Dienstag, 20. Januar 2026
Nach einer erholsamen Nacht stehen wir um 08:00 Uhr auf, frühstücken im Hostel und machen uns erneut über den südwestlichen Eingang auf den Weg in den Nationalpark. Heute biegen wir nach einem kurzen Stopp an der Puente Weber – die uns natürlich wieder einen tollen Ausblick beschert – direkt in Richtung Osten ab. Eine erste geplante Wanderung brechen wir jedoch nach wenigen hundert Metern ab, da uns der zu erwartende Ausblick den Zeitaufwand von zwei Stunden nicht wert zu sein scheint.

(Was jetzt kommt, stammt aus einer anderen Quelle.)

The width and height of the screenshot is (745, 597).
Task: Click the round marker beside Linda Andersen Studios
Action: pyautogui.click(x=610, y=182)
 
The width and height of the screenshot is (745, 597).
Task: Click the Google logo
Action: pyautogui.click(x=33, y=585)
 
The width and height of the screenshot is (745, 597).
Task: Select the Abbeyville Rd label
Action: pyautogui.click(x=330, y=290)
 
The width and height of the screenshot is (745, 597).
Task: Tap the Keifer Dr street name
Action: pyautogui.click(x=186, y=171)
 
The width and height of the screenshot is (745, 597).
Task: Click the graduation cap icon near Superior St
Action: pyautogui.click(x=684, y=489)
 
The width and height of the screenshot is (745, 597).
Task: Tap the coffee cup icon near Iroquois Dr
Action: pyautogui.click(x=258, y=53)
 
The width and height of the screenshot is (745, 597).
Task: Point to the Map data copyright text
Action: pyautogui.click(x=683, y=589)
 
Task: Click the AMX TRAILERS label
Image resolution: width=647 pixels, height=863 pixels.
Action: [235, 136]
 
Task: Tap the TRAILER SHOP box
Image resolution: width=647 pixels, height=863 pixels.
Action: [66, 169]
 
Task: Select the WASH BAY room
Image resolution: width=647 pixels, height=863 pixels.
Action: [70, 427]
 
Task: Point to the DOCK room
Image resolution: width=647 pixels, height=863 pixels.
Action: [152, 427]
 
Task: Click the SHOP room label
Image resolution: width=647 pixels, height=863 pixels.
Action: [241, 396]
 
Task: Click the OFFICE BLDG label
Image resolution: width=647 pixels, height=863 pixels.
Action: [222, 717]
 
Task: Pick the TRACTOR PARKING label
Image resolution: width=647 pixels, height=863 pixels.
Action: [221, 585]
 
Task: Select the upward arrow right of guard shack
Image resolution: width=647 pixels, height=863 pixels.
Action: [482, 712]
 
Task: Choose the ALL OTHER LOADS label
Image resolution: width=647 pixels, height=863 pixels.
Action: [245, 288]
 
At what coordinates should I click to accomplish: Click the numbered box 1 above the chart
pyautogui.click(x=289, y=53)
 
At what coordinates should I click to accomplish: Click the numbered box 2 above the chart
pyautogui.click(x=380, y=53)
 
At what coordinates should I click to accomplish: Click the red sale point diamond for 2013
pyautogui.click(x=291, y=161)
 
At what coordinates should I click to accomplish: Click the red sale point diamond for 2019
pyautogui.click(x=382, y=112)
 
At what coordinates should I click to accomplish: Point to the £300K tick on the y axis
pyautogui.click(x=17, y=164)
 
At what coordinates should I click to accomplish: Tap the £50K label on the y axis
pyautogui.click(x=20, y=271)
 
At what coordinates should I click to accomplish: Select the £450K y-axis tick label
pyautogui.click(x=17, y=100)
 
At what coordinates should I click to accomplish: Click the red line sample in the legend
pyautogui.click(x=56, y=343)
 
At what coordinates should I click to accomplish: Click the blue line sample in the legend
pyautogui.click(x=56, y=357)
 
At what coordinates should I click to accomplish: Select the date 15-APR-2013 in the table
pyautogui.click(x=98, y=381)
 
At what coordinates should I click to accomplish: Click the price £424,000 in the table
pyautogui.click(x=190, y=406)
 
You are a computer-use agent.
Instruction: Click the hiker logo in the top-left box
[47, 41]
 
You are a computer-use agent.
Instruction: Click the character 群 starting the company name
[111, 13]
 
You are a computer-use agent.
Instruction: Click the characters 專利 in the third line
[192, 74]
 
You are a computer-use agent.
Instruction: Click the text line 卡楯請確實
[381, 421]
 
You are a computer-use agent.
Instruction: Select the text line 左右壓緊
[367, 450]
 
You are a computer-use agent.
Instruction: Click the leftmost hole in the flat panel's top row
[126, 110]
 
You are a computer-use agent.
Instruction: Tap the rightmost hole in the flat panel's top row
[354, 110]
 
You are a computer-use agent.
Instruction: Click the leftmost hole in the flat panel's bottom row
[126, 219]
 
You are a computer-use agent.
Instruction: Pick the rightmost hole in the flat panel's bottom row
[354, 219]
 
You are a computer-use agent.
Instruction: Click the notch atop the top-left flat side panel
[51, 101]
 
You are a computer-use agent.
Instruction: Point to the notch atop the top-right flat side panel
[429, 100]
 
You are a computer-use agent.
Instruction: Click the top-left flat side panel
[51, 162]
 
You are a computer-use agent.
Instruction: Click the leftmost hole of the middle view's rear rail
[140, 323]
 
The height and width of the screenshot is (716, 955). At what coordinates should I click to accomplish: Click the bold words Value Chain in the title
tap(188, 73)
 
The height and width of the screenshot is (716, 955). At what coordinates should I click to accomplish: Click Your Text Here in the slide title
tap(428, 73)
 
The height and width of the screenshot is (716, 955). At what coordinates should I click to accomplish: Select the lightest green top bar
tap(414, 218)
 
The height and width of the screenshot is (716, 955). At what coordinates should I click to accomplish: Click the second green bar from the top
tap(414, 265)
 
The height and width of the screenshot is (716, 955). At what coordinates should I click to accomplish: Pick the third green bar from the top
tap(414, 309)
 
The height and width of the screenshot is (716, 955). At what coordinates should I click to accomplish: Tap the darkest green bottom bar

Stattdessen fahren wir am Río Pehoé entlang zum Hotel Explora. Dort erkunden wir die Stege in den Hügeln, genießen die Sicht auf den Salto Chico und steigen zum höchsten Punkt auf, um den Blick über den Lago Pehoé schweifen zu lassen. Danach zieht es uns zum Mirador Cóndor. Da dieser recht hoch auf dem Berg liegt, starten wir eine kleine Wanderung. Schon zu Beginn ist es sehr windig, doch als wir die Senke zwischen zwei Gipfeln durchqueren, bläst der Wind so heftig, dass wir uns teilweise hinknien müssen, um nicht von den starken Böen umgeworfen zu werden. Steeven muss sogar seine Sonnenbrille sichern, da sie fast den Abflug macht. Vorsichtig bewältigen wir diesen Abschnitt und steigen den letzten Rest bis zum Gipfel auf – der Blick auf das Tal, den See und die Berge ist einfach unglaublich. Auf dem Rückweg peitschen uns die Böen nun von vorne entgegen, was die Sache nicht angenehmer macht.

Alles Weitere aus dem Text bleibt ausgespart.